● TEXT EXTRACT
==*==

Quantum State System — N states with probabilistic collapse vs superposition
5 Built-in Presets — Subtle through Extreme quantum density
Uncertainty Principle — Time-amplitude coupling via Gaussian distributions
Superposition States — Multiple substates per quantum state when not collapsed
Stereo Independence — Different random parameters per channel for width
Adaptive Decay — State-dependent amplitude decay (early states louder)

What is quantum-inspired reverb? Traditional reverb: Fixed delay taps (algorithmic), impulse responses (convolution), feedback networks (Schroeder), spring/plate emulation. Quantum reverb: Probabilistic delay generation inspired by quantum mechanics — specifically Heisenberg uncertainty principle (ΔE·Δt ≥ ℏ/2) translated to audio domain as time-amplitude coupling. Key differences: (1) Non-deterministic: Each processing run generates different reflection patterns (randomGauss calls). (2) Statistical density: Control via probability distributions rather than fixed taps. (3) Superposition: States can exist as multiple simultaneous reflections. (4) Collapse threshold: Probability determines single vs multi-path states. (5) Coupled parameters: Greater time uncertainty enforces greater amplitude precision. Use cases: Experimental sound design (non-repeating textures), generative music (algorithmic variation), teaching quantum concepts through audio, creating "living" reverbs that evolve probabilistically. Not physically accurate quantum simulation — conceptual metaphor applied to delay networks.

==*==

● WHAT YOU NEED TO DO
Reproduce the passage of the quantum reverb text that begins with the words containing "Quantum State System" and ends with "(early states louder)".

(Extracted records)
==*==

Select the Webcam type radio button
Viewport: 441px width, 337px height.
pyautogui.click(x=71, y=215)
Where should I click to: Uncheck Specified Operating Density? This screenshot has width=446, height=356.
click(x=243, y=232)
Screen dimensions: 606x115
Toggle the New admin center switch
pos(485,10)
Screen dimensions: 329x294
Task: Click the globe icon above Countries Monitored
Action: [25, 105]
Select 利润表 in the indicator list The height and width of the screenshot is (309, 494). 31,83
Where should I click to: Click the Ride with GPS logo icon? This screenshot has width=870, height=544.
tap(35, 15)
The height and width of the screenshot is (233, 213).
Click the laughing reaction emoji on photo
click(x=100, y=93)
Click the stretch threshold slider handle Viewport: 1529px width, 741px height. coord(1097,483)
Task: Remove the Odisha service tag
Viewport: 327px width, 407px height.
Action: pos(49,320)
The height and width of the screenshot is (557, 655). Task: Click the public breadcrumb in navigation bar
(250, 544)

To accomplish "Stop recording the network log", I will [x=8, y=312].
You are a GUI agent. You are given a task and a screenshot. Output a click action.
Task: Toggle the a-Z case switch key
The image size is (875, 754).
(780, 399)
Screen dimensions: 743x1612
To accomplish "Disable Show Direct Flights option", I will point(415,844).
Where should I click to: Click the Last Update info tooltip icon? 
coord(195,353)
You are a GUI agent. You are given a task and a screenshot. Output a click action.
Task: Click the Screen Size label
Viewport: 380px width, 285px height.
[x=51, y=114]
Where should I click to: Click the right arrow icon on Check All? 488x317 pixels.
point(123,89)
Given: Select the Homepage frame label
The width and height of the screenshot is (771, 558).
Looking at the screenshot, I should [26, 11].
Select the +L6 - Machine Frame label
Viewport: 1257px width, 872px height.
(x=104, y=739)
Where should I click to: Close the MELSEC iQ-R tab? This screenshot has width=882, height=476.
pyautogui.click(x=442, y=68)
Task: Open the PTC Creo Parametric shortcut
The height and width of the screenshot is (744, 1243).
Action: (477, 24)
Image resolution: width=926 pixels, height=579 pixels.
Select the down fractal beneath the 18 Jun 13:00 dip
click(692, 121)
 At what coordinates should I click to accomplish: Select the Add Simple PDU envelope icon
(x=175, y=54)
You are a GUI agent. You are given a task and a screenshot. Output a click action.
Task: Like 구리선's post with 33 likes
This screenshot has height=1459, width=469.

==*==

● OUTPUT
Quantum State System — N states with probabilistic collapse vs superposition
5 Built-in Presets — Subtle through Extreme quantum density
Uncertainty Principle — Time-amplitude coupling via Gaussian distributions
Superposition States — Multiple substates per quantum state when not collapsed
Stereo Independence — Different random parameters per channel for width
Adaptive Decay — State-dependent amplitude decay (early states louder)